| Task list |
1. Translate this sentence from the Tcl regexp thread into French: "The name contains three such data but regexp is only returning 2."
2. Write the part of the Tcl regexp thread that comes after its final sentence.

--- START OF Selected excerpt ---

Reputation: 1716
I am extracting numerical data of voltages from a file name. The name contains three such data but regexp is only returning 2.
set data "blabla_0p500v_0p530v_0p550v_m25c_foo.dat"
regexp -all -inline {_(\dp\d{3})v_} $data
Returns:
_0p500v_ 0p500 _0p550v_ 0p550
I was expecting :
_0p500v_ 0p500 _0p530v_ 0p530 _0p550v_ 0p550
Not sure what's missing.
Thanks for your help.
Upvotes: 0
Views: 77
Reputation: 48711
Use a positive lookahead:
_(\dp\d{3})v(?=_)
This way following underscore is not consumed and is ready to be matched by next iteration.
To append _
in matched part:
set output [regexp -all -inline {_(\dp\d{3})v(?=_)} $data]
set index 0
foreach item $output {
puts [expr {$index % 2 == 0 ? "$item\_": $item}]
incr index
}
Upvotes: 2
Reputation: 626738
You may use your pattern, but iterate over the string searching for all occurrences of the first char, _
(note it can be done with a regex using -indices
option if the first char is not "hardcoded", but here you may use a mere string first
), and check for a regex match at each of those locations. If a match is found, lappend
the match and the first capture into the list.

--- END OF Selected excerpt ---
--- START OF Extracted records ---

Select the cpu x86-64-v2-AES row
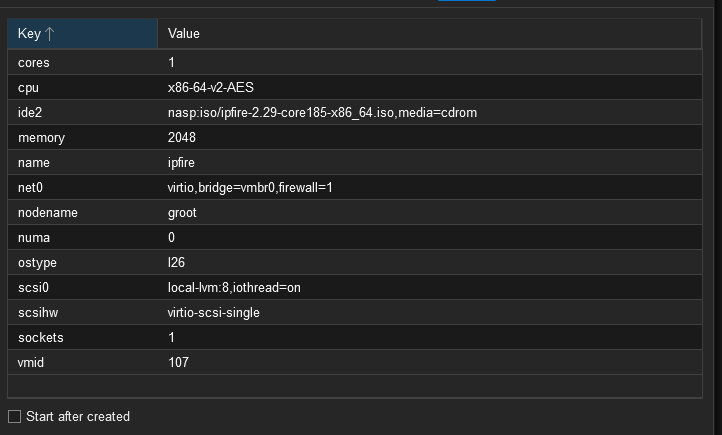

--- END OF Extracted records ---
--- START OF Extracted records ---

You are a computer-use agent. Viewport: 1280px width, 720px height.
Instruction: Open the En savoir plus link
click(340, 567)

--- END OF Extracted records ---
--- START OF Extracted records ---

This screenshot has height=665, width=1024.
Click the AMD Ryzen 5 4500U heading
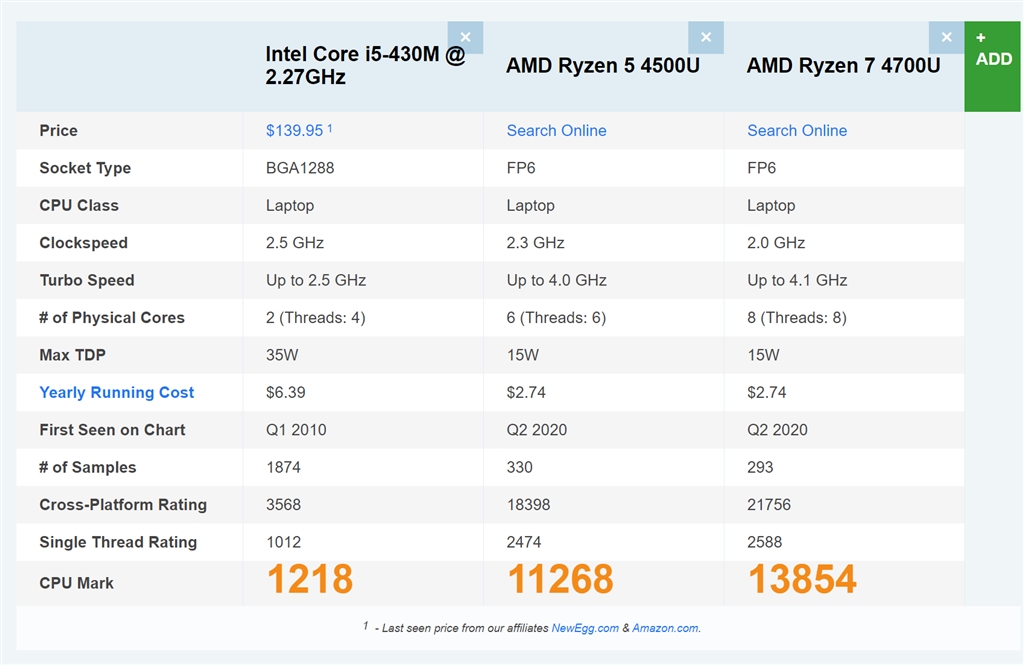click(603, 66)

--- END OF Extracted records ---

| Answers for the tasks |
1. Le nom contient trois de ces valeurs, mais regexp n'en renvoie que 2.

2.
See the Tcl code demo:
set data "blabla_0p500v_0p530v_0p550v_m25c_foo.dat"
set RE {_(\dp\d{3}v)_}
set result []
set idx [string first "_" $data 0]
while {$idx > -1} {
if {[regexp -start $idx $RE $data whole between]==1} {
lappend result $whole $between
}
set idx [string first "_" $data $idx+1]
}
puts $result
Output:
_0p500v_ 0p500v _0p530v_ 0p530v _0p550v_ 0p550v
Note you may use @revo's approach, but you will have to reconstruct the output by examining all the items in the resulting list and appending _
to those items that start with _
:
set data "blabla_0p500v_0p530v_0p550v_m25c_foo.dat"
set RE {_(\dp\d{3}v)(?=_)}
set ms [regexp -all -inline $RE $data]
set result []
foreach m $ms {
if {[string index $m 0] == "_"} {
lappend result "${m}_"
} else {
lappend result $m
}
}
puts $result
Just to clarify what "does not consume" here means: (?=_)
, a non-cosuming pattern, does not put the _
into the regex match value, and the regex index stay right before _
when the lookahead pattern is executed. Thus, the next match can start right before this _
.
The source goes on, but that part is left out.